Dies IRA?


Key points:

  • While the US IRA is getting lots of praise, we present here a short defence of the European net zero strategy.
  • Just the right amount of improvement on the US bond market?
  • The unemployment rate predictably rose in France in Q3 – consumers haven’t noticed yet.

The seamless and apparently painless IRA, contrasting with the complex and carbon tax-heavy European net zero transition is contributing to the current narrative on the widening transatlantic performance gap. True, some aspects of the European approach should be reviewed, and its’ easy to recognize the tangible effect the IRA is already having on US investment, but we continue to think that the US “all carrot and no stick” strategy could well end up being less efficient from a decarbonation point of view and more prone to counter-productive effects given its “adventurous” approach to fiscal sustainability.
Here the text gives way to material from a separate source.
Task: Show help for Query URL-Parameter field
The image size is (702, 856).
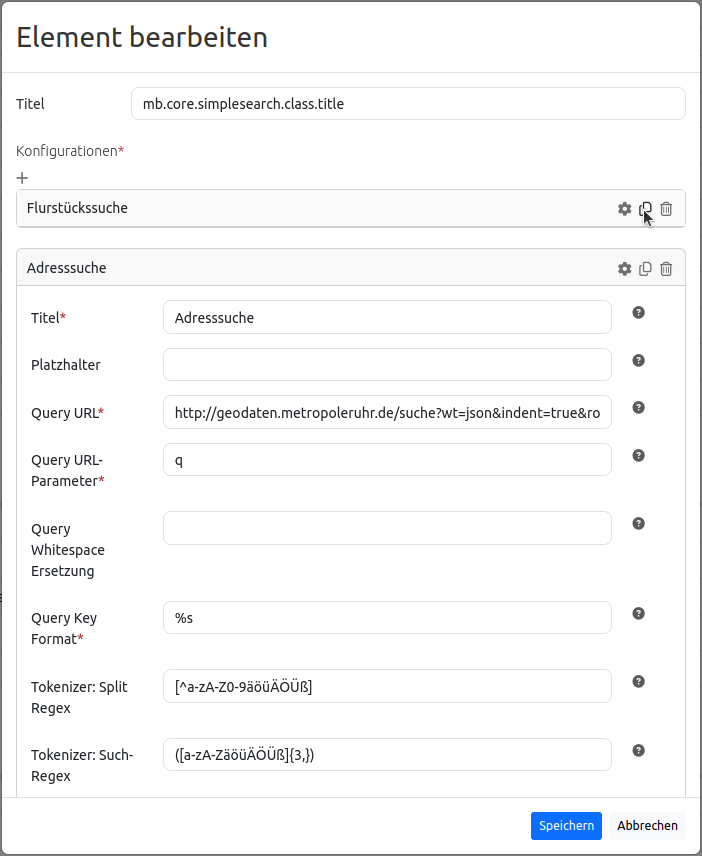Action: click(639, 456)
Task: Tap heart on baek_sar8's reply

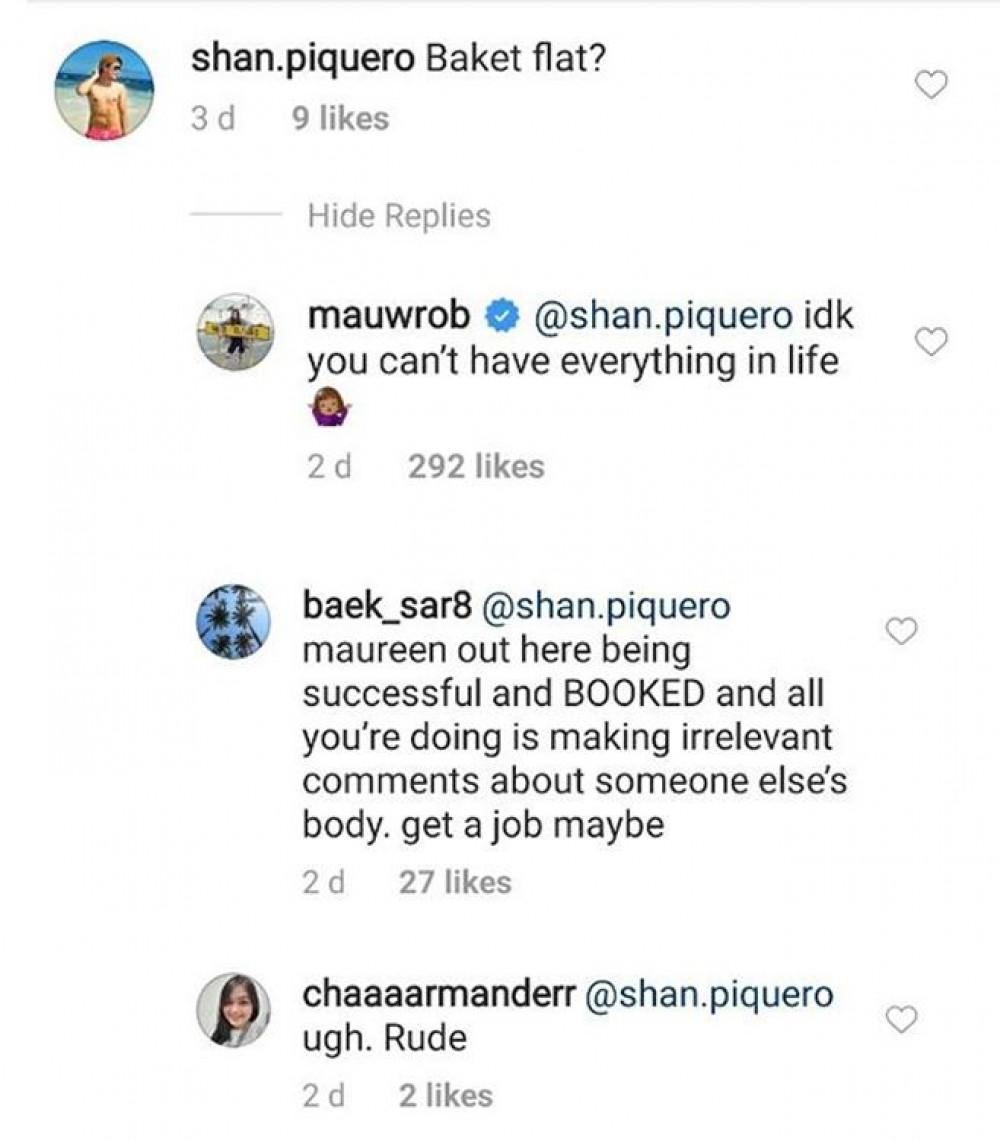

The current European strategy will probably continue to be challenged on the premise that it is less “pro-growth” than in the US, but we would highlight a recent quantitative work by the French Economic Analysis Council showing that with the right fiscal framework, even a sizable and generalised carbon tax, could be quite manageable in terms of employment impact.

Turning to more immediate considerations, the improvement of the US bond market is of course good news. Breaking down the US yield curve, we may have hit a “sweet spot”: although correcting visibly from their recent peak, real long-term rates remain high enough to complement the Fed’s action via its policy rates, while inflation expectations are low enough to help convince the central bank that enough has been done. There were still some concerning details in the otherwise encouraging CPI print for October, but the rebound in jobless claims confirms the message from the latest payroll data, pointing to more softening of the domestic sources of inflation ahead.

The unemployment rate rose in France by 0.2 percentage point in Q3 2023, exactly the quantum predicted by the pre-Covid relationship between GDP and unemployment. While this may not come as surprise from a macro point of view, surveys suggest that consumers have not yet taken the measure of the deterioration of the labour market. When they do, this could trigger more precautionary saving.